Records in a dataset:
++++++++++++++++++++

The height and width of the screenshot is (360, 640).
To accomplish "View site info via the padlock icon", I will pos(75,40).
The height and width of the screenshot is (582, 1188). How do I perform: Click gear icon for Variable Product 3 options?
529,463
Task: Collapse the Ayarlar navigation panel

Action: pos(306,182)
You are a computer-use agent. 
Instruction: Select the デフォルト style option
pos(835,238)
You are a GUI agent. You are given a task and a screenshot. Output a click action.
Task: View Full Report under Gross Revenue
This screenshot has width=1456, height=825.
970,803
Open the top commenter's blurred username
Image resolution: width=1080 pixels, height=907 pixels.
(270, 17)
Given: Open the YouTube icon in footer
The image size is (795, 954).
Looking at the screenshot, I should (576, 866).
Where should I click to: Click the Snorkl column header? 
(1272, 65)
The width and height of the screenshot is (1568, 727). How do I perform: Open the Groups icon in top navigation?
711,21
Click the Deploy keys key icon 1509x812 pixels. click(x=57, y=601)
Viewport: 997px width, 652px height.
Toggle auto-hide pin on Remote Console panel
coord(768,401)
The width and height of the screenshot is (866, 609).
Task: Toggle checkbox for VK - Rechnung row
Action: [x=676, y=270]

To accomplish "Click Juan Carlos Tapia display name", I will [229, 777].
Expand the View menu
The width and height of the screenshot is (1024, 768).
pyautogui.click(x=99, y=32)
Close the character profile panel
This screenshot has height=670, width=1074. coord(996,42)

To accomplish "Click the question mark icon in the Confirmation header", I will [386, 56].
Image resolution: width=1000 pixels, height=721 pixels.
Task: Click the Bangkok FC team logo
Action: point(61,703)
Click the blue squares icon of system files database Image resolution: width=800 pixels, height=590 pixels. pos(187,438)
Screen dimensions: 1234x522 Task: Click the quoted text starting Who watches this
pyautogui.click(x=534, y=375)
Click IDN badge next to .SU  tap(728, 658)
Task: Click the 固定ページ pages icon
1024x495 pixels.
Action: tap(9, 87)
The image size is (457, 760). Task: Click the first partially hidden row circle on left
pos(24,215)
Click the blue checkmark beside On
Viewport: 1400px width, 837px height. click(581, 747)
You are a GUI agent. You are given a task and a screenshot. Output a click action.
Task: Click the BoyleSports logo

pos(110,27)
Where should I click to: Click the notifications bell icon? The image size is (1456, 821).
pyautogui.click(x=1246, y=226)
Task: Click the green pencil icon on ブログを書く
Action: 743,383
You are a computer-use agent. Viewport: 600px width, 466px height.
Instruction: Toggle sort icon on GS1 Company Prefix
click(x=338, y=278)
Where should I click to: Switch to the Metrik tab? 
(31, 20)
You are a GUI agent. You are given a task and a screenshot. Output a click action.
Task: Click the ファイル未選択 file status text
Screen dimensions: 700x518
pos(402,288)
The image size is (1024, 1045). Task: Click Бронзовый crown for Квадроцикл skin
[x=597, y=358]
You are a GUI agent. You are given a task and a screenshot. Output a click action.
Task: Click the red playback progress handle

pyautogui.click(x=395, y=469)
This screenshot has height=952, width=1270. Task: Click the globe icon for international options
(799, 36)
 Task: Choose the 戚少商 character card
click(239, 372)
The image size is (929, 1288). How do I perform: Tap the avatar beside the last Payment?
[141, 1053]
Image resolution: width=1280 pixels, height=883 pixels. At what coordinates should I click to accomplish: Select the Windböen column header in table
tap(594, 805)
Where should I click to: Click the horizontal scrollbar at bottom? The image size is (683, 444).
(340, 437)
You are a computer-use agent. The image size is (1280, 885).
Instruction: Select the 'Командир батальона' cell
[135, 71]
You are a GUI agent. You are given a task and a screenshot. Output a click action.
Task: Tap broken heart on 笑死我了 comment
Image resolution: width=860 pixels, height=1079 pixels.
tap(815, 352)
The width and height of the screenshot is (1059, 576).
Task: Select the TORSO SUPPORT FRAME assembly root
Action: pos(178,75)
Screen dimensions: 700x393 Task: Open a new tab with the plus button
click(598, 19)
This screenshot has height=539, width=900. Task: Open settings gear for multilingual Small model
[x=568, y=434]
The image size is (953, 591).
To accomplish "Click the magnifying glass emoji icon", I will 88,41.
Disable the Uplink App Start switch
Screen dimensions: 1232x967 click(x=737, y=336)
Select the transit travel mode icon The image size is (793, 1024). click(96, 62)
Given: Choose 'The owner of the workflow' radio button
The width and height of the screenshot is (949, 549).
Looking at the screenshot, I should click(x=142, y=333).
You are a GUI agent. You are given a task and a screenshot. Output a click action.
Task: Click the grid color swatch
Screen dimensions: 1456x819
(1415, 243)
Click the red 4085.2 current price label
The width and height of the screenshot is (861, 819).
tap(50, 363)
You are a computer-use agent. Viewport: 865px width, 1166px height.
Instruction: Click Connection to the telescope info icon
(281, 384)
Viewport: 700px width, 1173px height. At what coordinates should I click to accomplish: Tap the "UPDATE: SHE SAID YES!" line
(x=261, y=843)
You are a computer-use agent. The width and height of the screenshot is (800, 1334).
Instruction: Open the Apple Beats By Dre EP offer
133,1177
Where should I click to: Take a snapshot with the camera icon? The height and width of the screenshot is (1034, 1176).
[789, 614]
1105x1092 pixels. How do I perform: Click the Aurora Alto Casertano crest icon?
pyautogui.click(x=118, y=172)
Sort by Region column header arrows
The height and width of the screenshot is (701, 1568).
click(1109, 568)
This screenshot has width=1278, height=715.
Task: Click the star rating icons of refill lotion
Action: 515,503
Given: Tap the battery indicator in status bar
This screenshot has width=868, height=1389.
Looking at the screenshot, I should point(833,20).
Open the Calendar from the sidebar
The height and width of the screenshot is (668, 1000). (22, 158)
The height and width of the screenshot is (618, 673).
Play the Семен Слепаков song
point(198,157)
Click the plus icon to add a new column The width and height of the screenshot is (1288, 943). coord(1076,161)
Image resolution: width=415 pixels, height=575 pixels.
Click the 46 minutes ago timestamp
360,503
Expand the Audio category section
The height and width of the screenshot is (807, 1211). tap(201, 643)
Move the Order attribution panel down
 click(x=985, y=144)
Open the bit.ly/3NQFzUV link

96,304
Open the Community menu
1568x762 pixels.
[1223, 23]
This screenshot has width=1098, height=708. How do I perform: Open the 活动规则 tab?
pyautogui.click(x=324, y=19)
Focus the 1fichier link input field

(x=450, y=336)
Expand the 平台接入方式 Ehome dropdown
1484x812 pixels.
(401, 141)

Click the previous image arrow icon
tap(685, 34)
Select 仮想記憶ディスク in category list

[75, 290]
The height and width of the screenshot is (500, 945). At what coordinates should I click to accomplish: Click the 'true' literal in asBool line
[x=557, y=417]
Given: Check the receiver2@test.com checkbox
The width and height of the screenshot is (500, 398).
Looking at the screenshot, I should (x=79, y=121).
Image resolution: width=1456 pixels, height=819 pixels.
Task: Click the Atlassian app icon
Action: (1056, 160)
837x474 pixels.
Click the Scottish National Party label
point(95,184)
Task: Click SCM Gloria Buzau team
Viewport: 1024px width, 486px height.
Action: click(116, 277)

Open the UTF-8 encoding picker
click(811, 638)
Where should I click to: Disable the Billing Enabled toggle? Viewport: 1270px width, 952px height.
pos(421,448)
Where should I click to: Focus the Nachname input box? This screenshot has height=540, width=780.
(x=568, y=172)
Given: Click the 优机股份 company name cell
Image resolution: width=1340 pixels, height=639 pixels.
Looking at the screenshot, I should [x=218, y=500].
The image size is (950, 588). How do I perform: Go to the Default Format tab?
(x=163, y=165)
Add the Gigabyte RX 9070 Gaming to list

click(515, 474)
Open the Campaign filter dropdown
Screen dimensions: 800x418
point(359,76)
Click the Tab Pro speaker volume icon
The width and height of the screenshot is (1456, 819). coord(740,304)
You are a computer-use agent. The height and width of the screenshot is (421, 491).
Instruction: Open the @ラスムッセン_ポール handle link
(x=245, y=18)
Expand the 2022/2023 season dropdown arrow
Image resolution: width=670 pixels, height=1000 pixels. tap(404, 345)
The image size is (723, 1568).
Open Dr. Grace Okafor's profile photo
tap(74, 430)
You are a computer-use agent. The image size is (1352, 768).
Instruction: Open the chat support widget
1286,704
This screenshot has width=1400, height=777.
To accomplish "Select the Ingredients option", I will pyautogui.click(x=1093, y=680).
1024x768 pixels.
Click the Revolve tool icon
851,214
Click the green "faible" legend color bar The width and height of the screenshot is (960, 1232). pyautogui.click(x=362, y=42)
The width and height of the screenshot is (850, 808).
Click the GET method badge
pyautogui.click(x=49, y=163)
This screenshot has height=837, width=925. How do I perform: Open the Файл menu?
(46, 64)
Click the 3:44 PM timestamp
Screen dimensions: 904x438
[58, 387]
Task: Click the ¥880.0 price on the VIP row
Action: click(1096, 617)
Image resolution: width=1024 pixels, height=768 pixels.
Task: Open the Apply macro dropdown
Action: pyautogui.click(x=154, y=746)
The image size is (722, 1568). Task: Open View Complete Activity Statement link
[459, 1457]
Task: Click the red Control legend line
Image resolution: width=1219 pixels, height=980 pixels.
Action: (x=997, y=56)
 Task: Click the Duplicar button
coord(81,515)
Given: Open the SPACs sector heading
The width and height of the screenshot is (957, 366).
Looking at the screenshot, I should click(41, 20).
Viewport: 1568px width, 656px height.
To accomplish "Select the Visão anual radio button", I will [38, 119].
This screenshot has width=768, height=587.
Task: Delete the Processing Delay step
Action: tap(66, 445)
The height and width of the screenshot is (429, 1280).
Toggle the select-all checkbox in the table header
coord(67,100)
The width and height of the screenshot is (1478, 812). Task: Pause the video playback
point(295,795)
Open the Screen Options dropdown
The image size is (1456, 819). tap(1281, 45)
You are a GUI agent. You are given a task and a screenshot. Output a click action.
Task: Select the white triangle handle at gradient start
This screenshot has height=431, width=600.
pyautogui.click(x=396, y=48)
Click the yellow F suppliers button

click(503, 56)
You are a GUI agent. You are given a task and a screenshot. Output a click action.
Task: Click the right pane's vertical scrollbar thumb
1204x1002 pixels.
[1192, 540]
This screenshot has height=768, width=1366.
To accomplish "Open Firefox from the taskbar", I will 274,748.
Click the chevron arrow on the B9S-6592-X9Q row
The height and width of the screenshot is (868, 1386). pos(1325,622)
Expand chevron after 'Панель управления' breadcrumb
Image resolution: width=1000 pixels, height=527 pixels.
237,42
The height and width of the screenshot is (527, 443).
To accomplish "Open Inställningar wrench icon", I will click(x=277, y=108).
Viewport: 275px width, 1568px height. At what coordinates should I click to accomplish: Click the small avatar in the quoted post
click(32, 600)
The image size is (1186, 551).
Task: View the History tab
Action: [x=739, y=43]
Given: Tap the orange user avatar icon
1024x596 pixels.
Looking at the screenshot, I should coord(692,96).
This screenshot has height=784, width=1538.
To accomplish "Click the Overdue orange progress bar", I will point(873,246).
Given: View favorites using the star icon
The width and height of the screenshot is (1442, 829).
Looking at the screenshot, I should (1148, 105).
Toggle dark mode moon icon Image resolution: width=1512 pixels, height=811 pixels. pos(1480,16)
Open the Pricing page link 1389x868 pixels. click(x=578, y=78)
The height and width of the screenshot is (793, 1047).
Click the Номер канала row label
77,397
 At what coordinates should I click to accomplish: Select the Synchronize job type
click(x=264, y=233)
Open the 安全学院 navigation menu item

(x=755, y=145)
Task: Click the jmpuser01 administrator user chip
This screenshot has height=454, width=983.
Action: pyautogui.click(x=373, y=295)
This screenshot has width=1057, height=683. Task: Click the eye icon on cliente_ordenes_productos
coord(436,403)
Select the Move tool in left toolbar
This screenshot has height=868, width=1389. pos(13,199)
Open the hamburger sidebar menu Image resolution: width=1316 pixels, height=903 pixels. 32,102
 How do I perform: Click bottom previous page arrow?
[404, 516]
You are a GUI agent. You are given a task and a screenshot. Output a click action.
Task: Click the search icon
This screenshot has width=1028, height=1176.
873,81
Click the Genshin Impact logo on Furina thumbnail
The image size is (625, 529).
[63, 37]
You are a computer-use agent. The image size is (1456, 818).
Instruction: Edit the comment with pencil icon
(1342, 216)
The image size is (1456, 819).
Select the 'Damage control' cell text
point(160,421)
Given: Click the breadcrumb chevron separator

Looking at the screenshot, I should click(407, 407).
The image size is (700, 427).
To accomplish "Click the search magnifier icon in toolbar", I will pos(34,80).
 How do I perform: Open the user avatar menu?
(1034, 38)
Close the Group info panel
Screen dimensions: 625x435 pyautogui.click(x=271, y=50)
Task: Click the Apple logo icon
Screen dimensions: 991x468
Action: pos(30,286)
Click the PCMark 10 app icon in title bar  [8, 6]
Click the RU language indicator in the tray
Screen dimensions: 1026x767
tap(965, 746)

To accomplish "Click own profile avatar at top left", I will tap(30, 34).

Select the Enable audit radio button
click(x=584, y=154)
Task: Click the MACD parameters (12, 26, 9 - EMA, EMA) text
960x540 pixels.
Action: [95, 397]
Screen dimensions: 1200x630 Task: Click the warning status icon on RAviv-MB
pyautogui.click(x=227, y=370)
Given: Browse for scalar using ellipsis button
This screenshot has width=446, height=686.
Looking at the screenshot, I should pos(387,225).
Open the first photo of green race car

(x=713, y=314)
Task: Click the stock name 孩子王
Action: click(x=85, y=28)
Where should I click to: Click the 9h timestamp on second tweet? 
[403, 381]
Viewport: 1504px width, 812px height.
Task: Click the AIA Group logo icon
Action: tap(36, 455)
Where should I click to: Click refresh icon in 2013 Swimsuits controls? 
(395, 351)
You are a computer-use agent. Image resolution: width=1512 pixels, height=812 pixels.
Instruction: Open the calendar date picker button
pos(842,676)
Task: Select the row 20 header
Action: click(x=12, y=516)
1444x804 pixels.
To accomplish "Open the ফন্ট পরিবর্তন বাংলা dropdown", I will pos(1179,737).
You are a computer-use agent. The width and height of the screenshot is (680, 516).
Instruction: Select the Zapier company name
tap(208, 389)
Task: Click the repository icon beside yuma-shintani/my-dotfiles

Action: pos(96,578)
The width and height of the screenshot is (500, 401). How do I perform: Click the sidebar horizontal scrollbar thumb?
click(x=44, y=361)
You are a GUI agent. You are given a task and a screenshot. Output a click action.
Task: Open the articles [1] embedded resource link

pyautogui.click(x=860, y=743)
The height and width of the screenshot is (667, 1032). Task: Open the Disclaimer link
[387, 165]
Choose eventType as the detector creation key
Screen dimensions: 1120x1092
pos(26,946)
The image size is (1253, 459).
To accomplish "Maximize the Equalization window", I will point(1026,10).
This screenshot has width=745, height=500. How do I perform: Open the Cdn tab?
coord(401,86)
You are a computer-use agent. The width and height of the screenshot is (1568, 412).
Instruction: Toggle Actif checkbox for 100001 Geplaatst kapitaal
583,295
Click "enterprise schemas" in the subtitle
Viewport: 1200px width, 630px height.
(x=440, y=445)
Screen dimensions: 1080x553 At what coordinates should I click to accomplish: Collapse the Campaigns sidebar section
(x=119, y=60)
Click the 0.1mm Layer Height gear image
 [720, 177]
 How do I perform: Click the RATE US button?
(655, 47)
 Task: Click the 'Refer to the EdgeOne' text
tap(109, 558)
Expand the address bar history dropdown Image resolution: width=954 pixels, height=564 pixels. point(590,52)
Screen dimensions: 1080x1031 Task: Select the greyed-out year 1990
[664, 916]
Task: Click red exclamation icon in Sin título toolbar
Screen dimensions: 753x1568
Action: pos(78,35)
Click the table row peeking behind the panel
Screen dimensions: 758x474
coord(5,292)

++++++++++++++++++++

_What you should do_
Copy the data between the lines holding "Click the plus" and "(x=568, y=172)", inclusive, replacing "Focus" with "Select" and changing nothing else.

_Final answer_
Click the plus icon to add a new column The width and height of the screenshot is (1288, 943). coord(1076,161)
Image resolution: width=415 pixels, height=575 pixels.
Click the 46 minutes ago timestamp
360,503
Expand the Audio category section
The height and width of the screenshot is (807, 1211). tap(201, 643)
Move the Order attribution panel down
 click(x=985, y=144)
Open the bit.ly/3NQFzUV link

96,304
Open the Community menu
1568x762 pixels.
[1223, 23]
This screenshot has width=1098, height=708. How do I perform: Open the 活动规则 tab?
pyautogui.click(x=324, y=19)
Select the 1fichier link input field

(x=450, y=336)
Expand the 平台接入方式 Ehome dropdown
1484x812 pixels.
(401, 141)

Click the previous image arrow icon
tap(685, 34)
Select 仮想記憶ディスク in category list

[75, 290]
The height and width of the screenshot is (500, 945). At what coordinates should I click to accomplish: Click the 'true' literal in asBool line
[x=557, y=417]
Given: Check the receiver2@test.com checkbox
The width and height of the screenshot is (500, 398).
Looking at the screenshot, I should (x=79, y=121).
Image resolution: width=1456 pixels, height=819 pixels.
Task: Click the Atlassian app icon
Action: (1056, 160)
837x474 pixels.
Click the Scottish National Party label
point(95,184)
Task: Click SCM Gloria Buzau team
Viewport: 1024px width, 486px height.
Action: click(116, 277)

Open the UTF-8 encoding picker
click(811, 638)
Where should I click to: Disable the Billing Enabled toggle? Viewport: 1270px width, 952px height.
pos(421,448)
Where should I click to: Select the Nachname input box? This screenshot has height=540, width=780.
(x=568, y=172)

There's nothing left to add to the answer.